The past decade has been one of tremendous growth and change in the workforce. The growing accessibility of learning tools thanks to the Internet, not to mention the emergence of completely new fields and industries as a result of new technologies, have impacted traditional talent pipelines.

Employers may have a standard practice for recruiting that is based on conventional ideas of experience, talent and skills. However, as the workforce changes, these practices may grow more and more outdated. Here are some things to keep in mind when creating and revising your recruiting strategies to ensure you can make your company appealing to the best and brightest emerging talent.

Skilled labor is on the rise
Traditionally, people tend to think of skilled-labor positions as being less lucrative or professionally viable than conventional white-collar jobs. Many of these trades positions are enjoying significant growth in the U.S. According to the Society for Human Resource Management, skilled-trade jobs and other careers that don’t center around a desk have grown by 6 percent between 2010 and 2014. These jobs on average paid more than $15 per hour, and many of them required no formal education beyond a high school diploma.

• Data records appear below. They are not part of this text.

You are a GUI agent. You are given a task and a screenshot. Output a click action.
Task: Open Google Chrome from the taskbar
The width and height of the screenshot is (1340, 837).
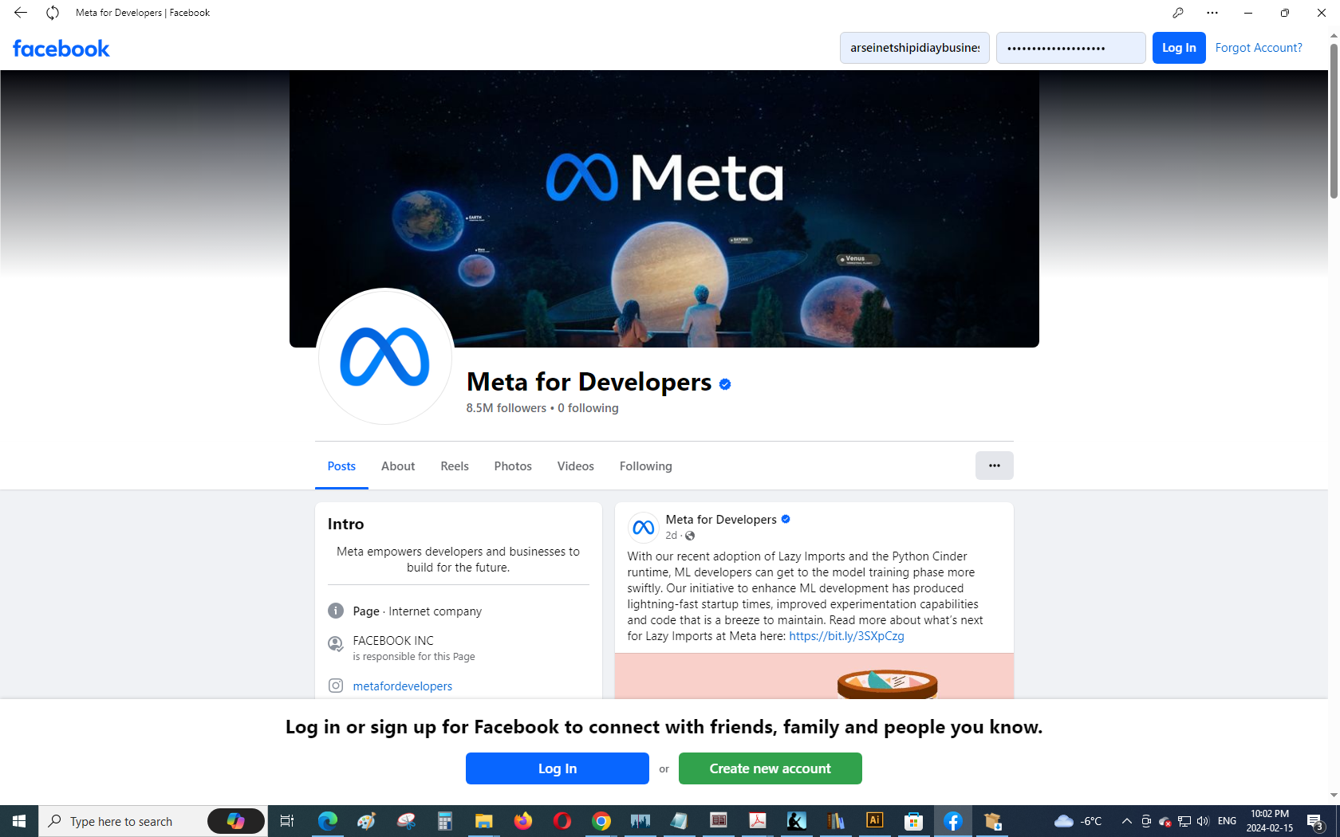pos(601,821)
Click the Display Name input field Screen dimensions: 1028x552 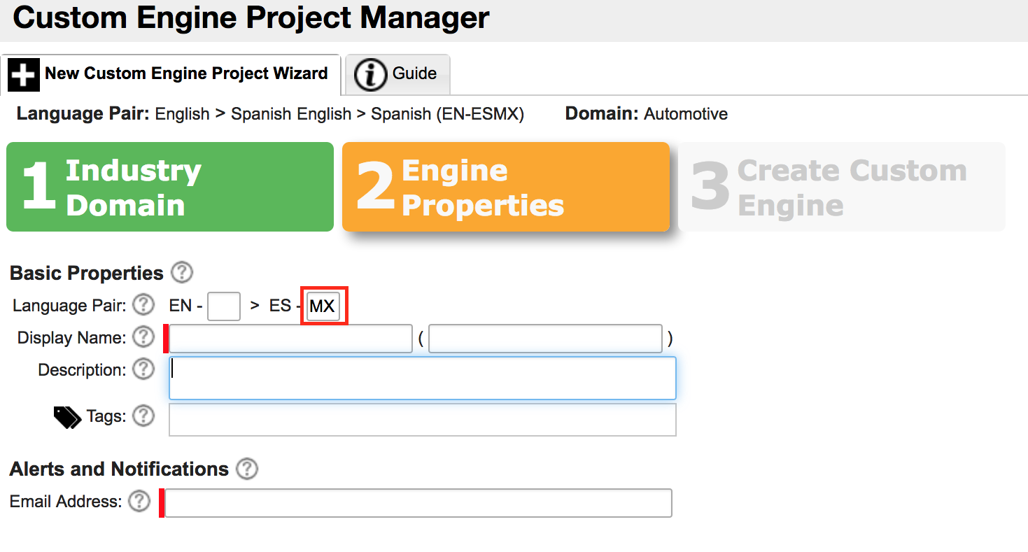(x=290, y=338)
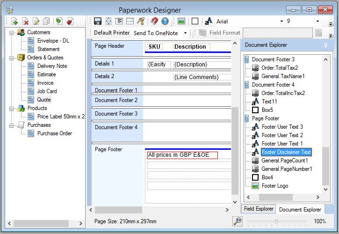
Task: Click the delete document icon with red X
Action: coord(25,21)
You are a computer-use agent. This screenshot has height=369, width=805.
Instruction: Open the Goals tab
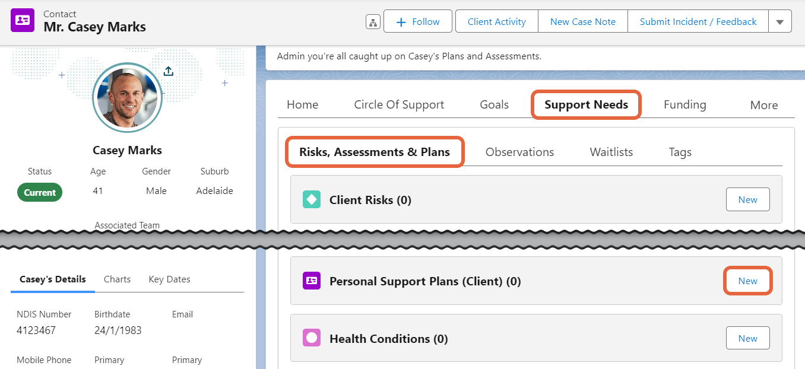[x=494, y=104]
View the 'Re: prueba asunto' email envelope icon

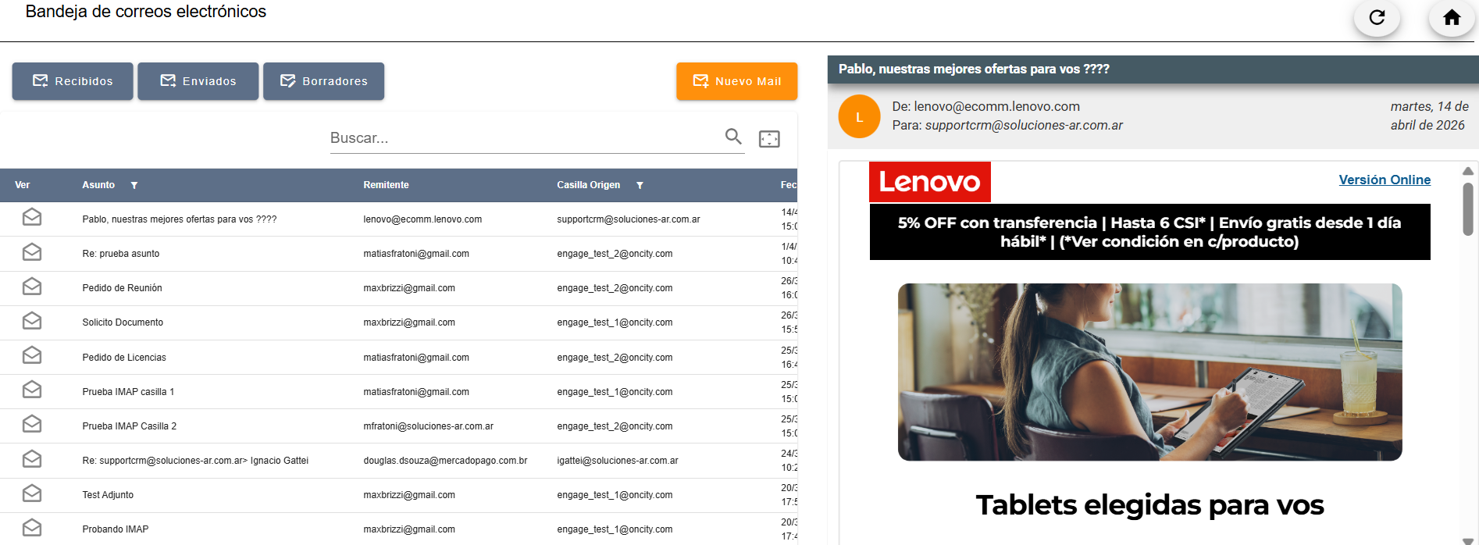[x=32, y=252]
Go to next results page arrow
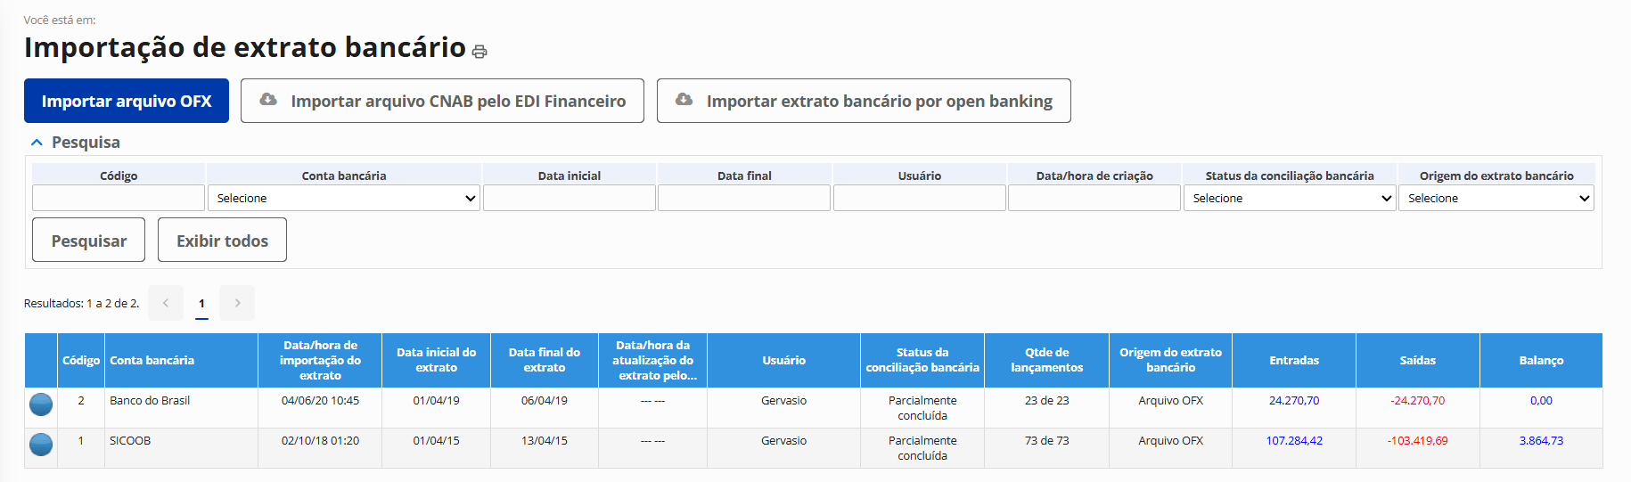1631x482 pixels. tap(237, 303)
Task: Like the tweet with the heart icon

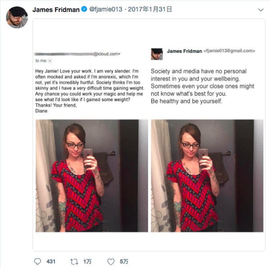Action: tap(111, 261)
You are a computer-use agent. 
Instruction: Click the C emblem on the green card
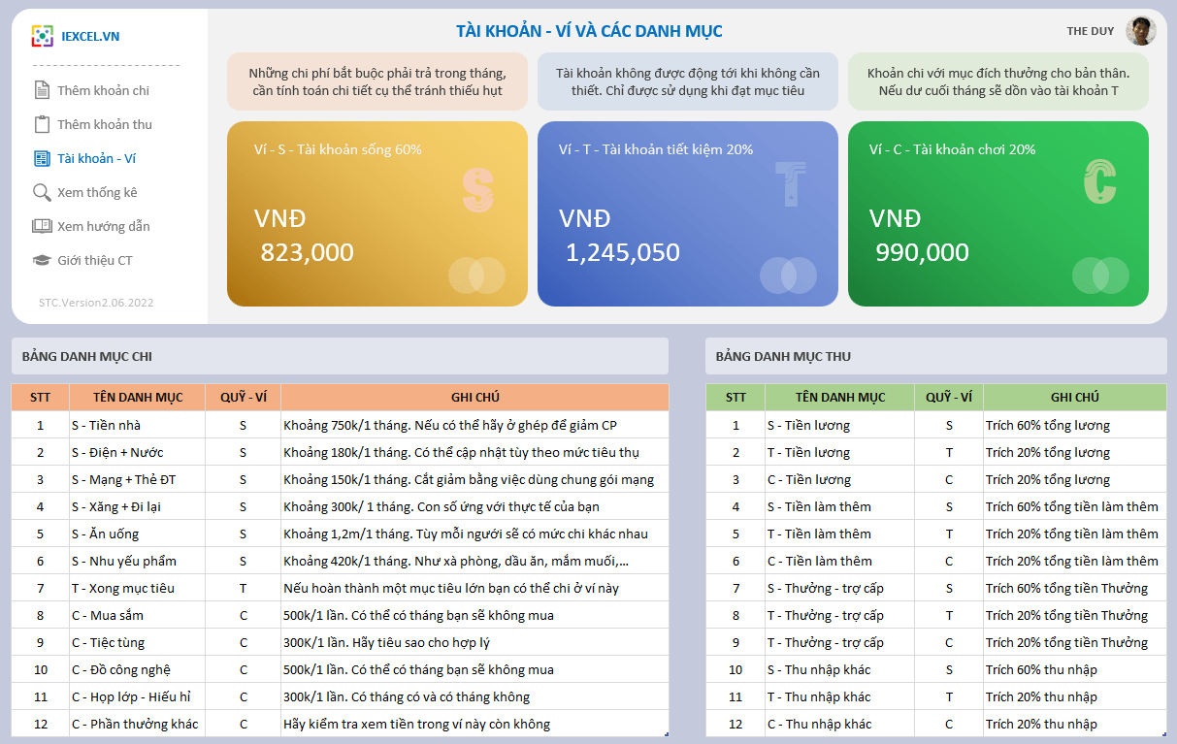click(x=1099, y=183)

“Some of the healthiest areas of job growth year-after-year are in middle-skill occupations that don’t require workers to sit in front of computer monitors and phones for 40 hours a week,” Rosemary Haefner, CareerBuilder chief human resources officer, told the source.

Even if your company operates in a predominately white-collar industry, don’t overlook the importance of this sector. For example, many IT-related positions are filled by employees without formal academic training.

On-the-job training is a key factor
One significant trend in recent years is the importance of on-the-job training in certain positions. Rather than seeking employees who have a substantial formal background with academic qualifications, companies are seeing success with recruiting based on experience, portfolio and trainability.

This is particularly apparent in IT fields, office-management positions and other non-executive white-collar functions. A shift such as this may have a substantial impact on recruiting, hiring and onboarding procedures, as it places responsibility on companies to offer adequate training and job knowledge, rather than placing that onus on candidates.

These changes indicate a shift in recruiting and hiring practices. As the workforce continues to change, businesses that don’t adapt may find themselves on the short end of a talent shortage as all the best candidates are snatched up by organizations with more progressive recruiting practices. Small-business owners are encouraged to work closely with PEO companies to ensure their hiring practices remain competitive.